── RAW DATA

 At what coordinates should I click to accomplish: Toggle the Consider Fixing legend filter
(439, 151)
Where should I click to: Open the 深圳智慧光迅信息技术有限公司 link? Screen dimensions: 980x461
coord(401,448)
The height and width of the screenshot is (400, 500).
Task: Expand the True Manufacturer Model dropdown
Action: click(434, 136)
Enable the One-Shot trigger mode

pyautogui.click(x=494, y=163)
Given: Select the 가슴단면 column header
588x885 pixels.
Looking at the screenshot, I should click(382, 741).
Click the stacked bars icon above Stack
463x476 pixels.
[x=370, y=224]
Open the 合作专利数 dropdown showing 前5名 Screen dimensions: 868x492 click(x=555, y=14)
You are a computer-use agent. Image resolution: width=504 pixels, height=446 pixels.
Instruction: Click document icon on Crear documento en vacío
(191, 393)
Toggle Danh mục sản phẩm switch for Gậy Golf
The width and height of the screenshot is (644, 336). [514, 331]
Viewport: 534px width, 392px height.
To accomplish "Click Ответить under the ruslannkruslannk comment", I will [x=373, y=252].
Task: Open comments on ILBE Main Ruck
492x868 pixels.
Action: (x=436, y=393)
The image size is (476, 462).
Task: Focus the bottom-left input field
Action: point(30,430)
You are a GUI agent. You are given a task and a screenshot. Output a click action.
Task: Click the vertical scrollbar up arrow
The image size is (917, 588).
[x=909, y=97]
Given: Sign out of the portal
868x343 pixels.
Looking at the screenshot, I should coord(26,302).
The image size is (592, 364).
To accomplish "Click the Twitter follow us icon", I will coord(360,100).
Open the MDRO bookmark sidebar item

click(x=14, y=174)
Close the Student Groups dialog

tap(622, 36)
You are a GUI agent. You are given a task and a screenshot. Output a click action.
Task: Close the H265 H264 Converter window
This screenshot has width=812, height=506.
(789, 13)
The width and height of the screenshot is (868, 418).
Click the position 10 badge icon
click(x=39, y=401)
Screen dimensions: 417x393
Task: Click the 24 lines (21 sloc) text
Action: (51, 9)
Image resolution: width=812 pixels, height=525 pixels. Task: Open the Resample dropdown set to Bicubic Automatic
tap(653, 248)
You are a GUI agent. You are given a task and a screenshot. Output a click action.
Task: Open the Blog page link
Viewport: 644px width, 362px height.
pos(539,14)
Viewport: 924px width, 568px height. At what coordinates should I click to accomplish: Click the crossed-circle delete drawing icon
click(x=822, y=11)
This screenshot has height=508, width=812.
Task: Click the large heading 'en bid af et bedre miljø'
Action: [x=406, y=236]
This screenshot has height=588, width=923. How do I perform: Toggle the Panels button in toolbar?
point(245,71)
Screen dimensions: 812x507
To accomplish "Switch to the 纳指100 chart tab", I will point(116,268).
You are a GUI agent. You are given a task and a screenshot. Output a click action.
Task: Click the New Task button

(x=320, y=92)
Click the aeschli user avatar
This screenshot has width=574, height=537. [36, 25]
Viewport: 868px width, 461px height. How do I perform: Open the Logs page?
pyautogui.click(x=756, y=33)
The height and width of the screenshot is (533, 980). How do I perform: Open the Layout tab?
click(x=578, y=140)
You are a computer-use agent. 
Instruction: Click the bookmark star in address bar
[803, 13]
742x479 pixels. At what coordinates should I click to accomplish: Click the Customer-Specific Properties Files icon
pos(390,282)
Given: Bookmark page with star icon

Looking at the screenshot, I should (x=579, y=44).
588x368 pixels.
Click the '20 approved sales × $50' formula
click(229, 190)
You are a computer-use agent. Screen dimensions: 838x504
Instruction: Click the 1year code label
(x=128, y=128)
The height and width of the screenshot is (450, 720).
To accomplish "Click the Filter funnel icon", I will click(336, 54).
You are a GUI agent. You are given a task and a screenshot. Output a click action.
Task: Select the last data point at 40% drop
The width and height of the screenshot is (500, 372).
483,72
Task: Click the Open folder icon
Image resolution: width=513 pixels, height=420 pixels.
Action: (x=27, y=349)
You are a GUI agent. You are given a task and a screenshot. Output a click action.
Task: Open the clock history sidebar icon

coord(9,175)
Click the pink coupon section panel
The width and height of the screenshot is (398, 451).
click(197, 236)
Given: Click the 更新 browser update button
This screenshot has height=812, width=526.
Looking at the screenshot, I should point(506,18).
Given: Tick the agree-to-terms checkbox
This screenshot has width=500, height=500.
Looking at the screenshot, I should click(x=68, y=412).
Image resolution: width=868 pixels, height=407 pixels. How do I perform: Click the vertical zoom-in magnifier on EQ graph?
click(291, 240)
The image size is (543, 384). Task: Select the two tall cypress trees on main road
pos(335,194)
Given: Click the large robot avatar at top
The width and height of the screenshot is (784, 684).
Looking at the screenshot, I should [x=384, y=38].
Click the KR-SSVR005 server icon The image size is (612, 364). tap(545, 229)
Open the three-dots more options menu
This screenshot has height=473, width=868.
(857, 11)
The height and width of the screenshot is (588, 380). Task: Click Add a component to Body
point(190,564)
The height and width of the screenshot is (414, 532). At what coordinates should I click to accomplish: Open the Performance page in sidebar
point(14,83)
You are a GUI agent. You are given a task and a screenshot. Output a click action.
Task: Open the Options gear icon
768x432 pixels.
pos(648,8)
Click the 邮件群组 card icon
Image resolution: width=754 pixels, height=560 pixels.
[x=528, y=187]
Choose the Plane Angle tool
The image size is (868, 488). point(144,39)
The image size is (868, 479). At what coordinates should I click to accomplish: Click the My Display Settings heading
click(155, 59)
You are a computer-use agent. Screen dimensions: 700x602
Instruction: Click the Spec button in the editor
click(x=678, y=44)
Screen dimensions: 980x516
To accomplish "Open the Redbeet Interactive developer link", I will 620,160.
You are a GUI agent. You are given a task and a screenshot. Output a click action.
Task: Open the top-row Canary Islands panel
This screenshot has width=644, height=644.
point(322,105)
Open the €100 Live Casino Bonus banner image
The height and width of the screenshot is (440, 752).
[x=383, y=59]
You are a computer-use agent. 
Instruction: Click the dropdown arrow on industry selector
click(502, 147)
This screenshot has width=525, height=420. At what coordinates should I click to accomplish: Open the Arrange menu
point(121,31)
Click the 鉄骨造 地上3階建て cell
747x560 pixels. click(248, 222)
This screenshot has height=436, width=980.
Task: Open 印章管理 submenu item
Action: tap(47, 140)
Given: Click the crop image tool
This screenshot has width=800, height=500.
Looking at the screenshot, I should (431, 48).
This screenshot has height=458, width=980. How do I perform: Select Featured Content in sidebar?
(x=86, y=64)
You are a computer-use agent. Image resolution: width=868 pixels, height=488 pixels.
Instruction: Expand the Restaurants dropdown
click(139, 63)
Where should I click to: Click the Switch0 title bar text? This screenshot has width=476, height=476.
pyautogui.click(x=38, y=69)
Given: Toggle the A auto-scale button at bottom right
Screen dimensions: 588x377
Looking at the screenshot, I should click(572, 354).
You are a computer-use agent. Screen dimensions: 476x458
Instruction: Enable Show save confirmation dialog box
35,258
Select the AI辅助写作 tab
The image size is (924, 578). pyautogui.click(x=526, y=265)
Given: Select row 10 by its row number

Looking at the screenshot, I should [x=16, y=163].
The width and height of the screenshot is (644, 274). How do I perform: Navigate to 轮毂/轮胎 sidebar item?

────

● **TASK PROMPT**
Restate the data above word for word.

● **ANSWER TO THE EXERCISE**
 At what coordinates should I click to accomplish: Toggle the Consider Fixing legend filter
(439, 151)
Where should I click to: Open the 深圳智慧光迅信息技术有限公司 link? Screen dimensions: 980x461
coord(401,448)
The height and width of the screenshot is (400, 500).
Task: Expand the True Manufacturer Model dropdown
Action: click(434, 136)
Enable the One-Shot trigger mode

pyautogui.click(x=494, y=163)
Given: Select the 가슴단면 column header
588x885 pixels.
Looking at the screenshot, I should click(382, 741).
Click the stacked bars icon above Stack
463x476 pixels.
[x=370, y=224]
Open the 合作专利数 dropdown showing 前5名 Screen dimensions: 868x492 click(x=555, y=14)
You are a computer-use agent. Image resolution: width=504 pixels, height=446 pixels.
Instruction: Click document icon on Crear documento en vacío
(191, 393)
Toggle Danh mục sản phẩm switch for Gậy Golf
The width and height of the screenshot is (644, 336). [514, 331]
Viewport: 534px width, 392px height.
To accomplish "Click Ответить under the ruslannkruslannk comment", I will [x=373, y=252].
Task: Open comments on ILBE Main Ruck
492x868 pixels.
Action: (x=436, y=393)
The image size is (476, 462).
Task: Focus the bottom-left input field
Action: point(30,430)
You are a GUI agent. You are given a task and a screenshot. Output a click action.
Task: Click the vertical scrollbar up arrow
The image size is (917, 588).
[x=909, y=97]
Given: Sign out of the portal
868x343 pixels.
Looking at the screenshot, I should coord(26,302).
The image size is (592, 364).
To accomplish "Click the Twitter follow us icon", I will coord(360,100).
Open the MDRO bookmark sidebar item

click(x=14, y=174)
Close the Student Groups dialog

tap(622, 36)
You are a GUI agent. You are given a task and a screenshot. Output a click action.
Task: Close the H265 H264 Converter window
This screenshot has width=812, height=506.
(789, 13)
The width and height of the screenshot is (868, 418).
Click the position 10 badge icon
click(x=39, y=401)
Screen dimensions: 417x393
Task: Click the 24 lines (21 sloc) text
Action: (51, 9)
Image resolution: width=812 pixels, height=525 pixels. Task: Open the Resample dropdown set to Bicubic Automatic
tap(653, 248)
You are a GUI agent. You are given a task and a screenshot. Output a click action.
Task: Open the Blog page link
Viewport: 644px width, 362px height.
pos(539,14)
Viewport: 924px width, 568px height. At what coordinates should I click to accomplish: Click the crossed-circle delete drawing icon
click(x=822, y=11)
This screenshot has height=508, width=812.
Task: Click the large heading 'en bid af et bedre miljø'
Action: [x=406, y=236]
This screenshot has height=588, width=923. How do I perform: Toggle the Panels button in toolbar?
point(245,71)
Screen dimensions: 812x507
To accomplish "Switch to the 纳指100 chart tab", I will point(116,268).
You are a GUI agent. You are given a task and a screenshot. Output a click action.
Task: Click the New Task button

(x=320, y=92)
Click the aeschli user avatar
This screenshot has width=574, height=537. [36, 25]
Viewport: 868px width, 461px height. How do I perform: Open the Logs page?
pyautogui.click(x=756, y=33)
The height and width of the screenshot is (533, 980). How do I perform: Open the Layout tab?
click(x=578, y=140)
You are a computer-use agent. 
Instruction: Click the bookmark star in address bar
[803, 13]
742x479 pixels. At what coordinates should I click to accomplish: Click the Customer-Specific Properties Files icon
pos(390,282)
Given: Bookmark page with star icon

Looking at the screenshot, I should (x=579, y=44).
588x368 pixels.
Click the '20 approved sales × $50' formula
click(229, 190)
You are a computer-use agent. Screen dimensions: 838x504
Instruction: Click the 1year code label
(x=128, y=128)
The height and width of the screenshot is (450, 720).
To accomplish "Click the Filter funnel icon", I will click(336, 54).
You are a GUI agent. You are given a task and a screenshot. Output a click action.
Task: Select the last data point at 40% drop
The width and height of the screenshot is (500, 372).
483,72
Task: Click the Open folder icon
Image resolution: width=513 pixels, height=420 pixels.
Action: (x=27, y=349)
You are a GUI agent. You are given a task and a screenshot. Output a click action.
Task: Open the clock history sidebar icon

coord(9,175)
Click the pink coupon section panel
The width and height of the screenshot is (398, 451).
click(197, 236)
Given: Click the 更新 browser update button
This screenshot has height=812, width=526.
Looking at the screenshot, I should point(506,18).
Given: Tick the agree-to-terms checkbox
This screenshot has width=500, height=500.
Looking at the screenshot, I should click(x=68, y=412).
Image resolution: width=868 pixels, height=407 pixels. How do I perform: Click the vertical zoom-in magnifier on EQ graph?
click(291, 240)
The image size is (543, 384). Task: Select the two tall cypress trees on main road
pos(335,194)
Given: Click the large robot avatar at top
The width and height of the screenshot is (784, 684).
Looking at the screenshot, I should [x=384, y=38].
Click the KR-SSVR005 server icon The image size is (612, 364). tap(545, 229)
Open the three-dots more options menu
This screenshot has height=473, width=868.
(857, 11)
The height and width of the screenshot is (588, 380). Task: Click Add a component to Body
point(190,564)
The height and width of the screenshot is (414, 532). At what coordinates should I click to accomplish: Open the Performance page in sidebar
point(14,83)
You are a GUI agent. You are given a task and a screenshot. Output a click action.
Task: Open the Options gear icon
768x432 pixels.
pos(648,8)
Click the 邮件群组 card icon
Image resolution: width=754 pixels, height=560 pixels.
[x=528, y=187]
Choose the Plane Angle tool
The image size is (868, 488). point(144,39)
The image size is (868, 479). At what coordinates should I click to accomplish: Click the My Display Settings heading
click(155, 59)
You are a computer-use agent. Screen dimensions: 700x602
Instruction: Click the Spec button in the editor
click(x=678, y=44)
Screen dimensions: 980x516
To accomplish "Open the Redbeet Interactive developer link", I will 620,160.
You are a GUI agent. You are given a task and a screenshot. Output a click action.
Task: Open the top-row Canary Islands panel
This screenshot has width=644, height=644.
point(322,105)
Open the €100 Live Casino Bonus banner image
The height and width of the screenshot is (440, 752).
[x=383, y=59]
You are a computer-use agent. 
Instruction: Click the dropdown arrow on industry selector
click(502, 147)
This screenshot has width=525, height=420. At what coordinates should I click to accomplish: Open the Arrange menu
point(121,31)
Click the 鉄骨造 地上3階建て cell
747x560 pixels. click(248, 222)
This screenshot has height=436, width=980.
Task: Open 印章管理 submenu item
Action: tap(47, 140)
Given: Click the crop image tool
This screenshot has width=800, height=500.
Looking at the screenshot, I should (431, 48).
This screenshot has height=458, width=980. How do I perform: Select Featured Content in sidebar?
(x=86, y=64)
You are a computer-use agent. Image resolution: width=868 pixels, height=488 pixels.
Instruction: Expand the Restaurants dropdown
click(139, 63)
Where should I click to: Click the Switch0 title bar text? This screenshot has width=476, height=476.
pyautogui.click(x=38, y=69)
Given: Toggle the A auto-scale button at bottom right
Screen dimensions: 588x377
Looking at the screenshot, I should click(572, 354).
You are a computer-use agent. Screen dimensions: 476x458
Instruction: Enable Show save confirmation dialog box
35,258
Select the AI辅助写作 tab
The image size is (924, 578). pyautogui.click(x=526, y=265)
Given: Select row 10 by its row number

Looking at the screenshot, I should [x=16, y=163].
The width and height of the screenshot is (644, 274). How do I perform: Navigate to 轮毂/轮胎 sidebar item?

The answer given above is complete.